Text to read |
◇ ◇ ◇

Weekly OnCall Rotation
OnCall US Pacific: Leo (leo@harmony.one)
OnCall Asia/EMEA: Soph (soph@harmony.one)
Duration: 11/16 8:30am - 11/23 8:30am PST
Summary
Details
11/16:
- Node OOS: PagerDuty
- Multisig Frontend Down/Up - uptimerobot
- Node OOS: PagerDuty
- Batch remove all ‘latest/*.gz’ from all nodes to free the disk space on the root volume
11/17:
- Beacon out of sync
- Shard 2 signing power at 75% due to S2 DNS nodes all being out of sync. Fixed by adding more DNS nodes.
11/18:
- Beacon out of sync, had to restart to avoid OOM
- Mainnet BTC indexer sync auto resolved
- Updated grafana to start alerting at 85% cpu usage
- Out of sync issue :
- Updated grafana to start alerting at 85% cpu usage
- Upgraded 9 DNS node from c5.large to c5.2xlarge
- Restarted node
- Validator node :
- Memory Usage Alert: PagerDuty
- OOM killer, time to replace nodes (https://github.com/harmony-one/harmony-ops-priv/issues/55 )

◇ ◇ ◇

Supplied information |
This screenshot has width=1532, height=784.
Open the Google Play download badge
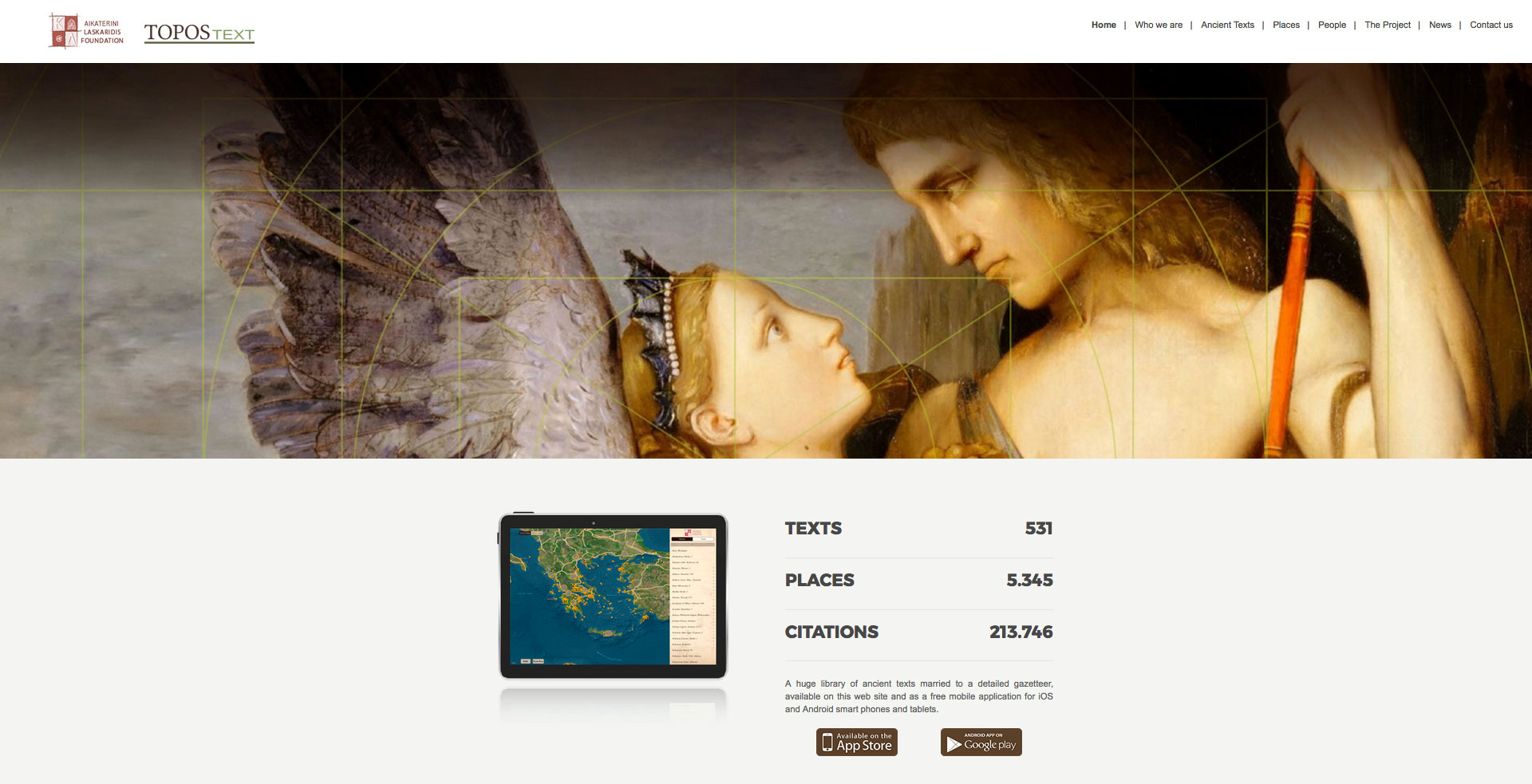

◇ ◇ ◇

Requirements |
a) Answer these questions about the on-call rotation notes, each on its own line:
(i) Who covered on-call duty for Asia/EMEA?
(ii) According to the 11/17 entry, why was Shard 2 signing power at 75%?
(iii) To what instance type were the 9 DNS nodes upgraded?
b) Set down word for word the part of the on-call rotation notes starting with "OnCall Asia/EMEA: Soph" and going on through "more DNS nodes.".

In response |
a)
(i) Soph (soph@harmony.one)
(ii) All of the S2 DNS nodes were out of sync.
(iii) c5.2xlarge

b)
OnCall Asia/EMEA: Soph (soph@harmony.one)
Duration: 11/16 8:30am - 11/23 8:30am PST
Summary
Details
11/16:
- Node OOS: PagerDuty
- Multisig Frontend Down/Up - uptimerobot
- Node OOS: PagerDuty
- Batch remove all ‘latest/*.gz’ from all nodes to free the disk space on the root volume
11/17:
- Beacon out of sync
- Shard 2 signing power at 75% due to S2 DNS nodes all being out of sync. Fixed by adding more DNS nodes.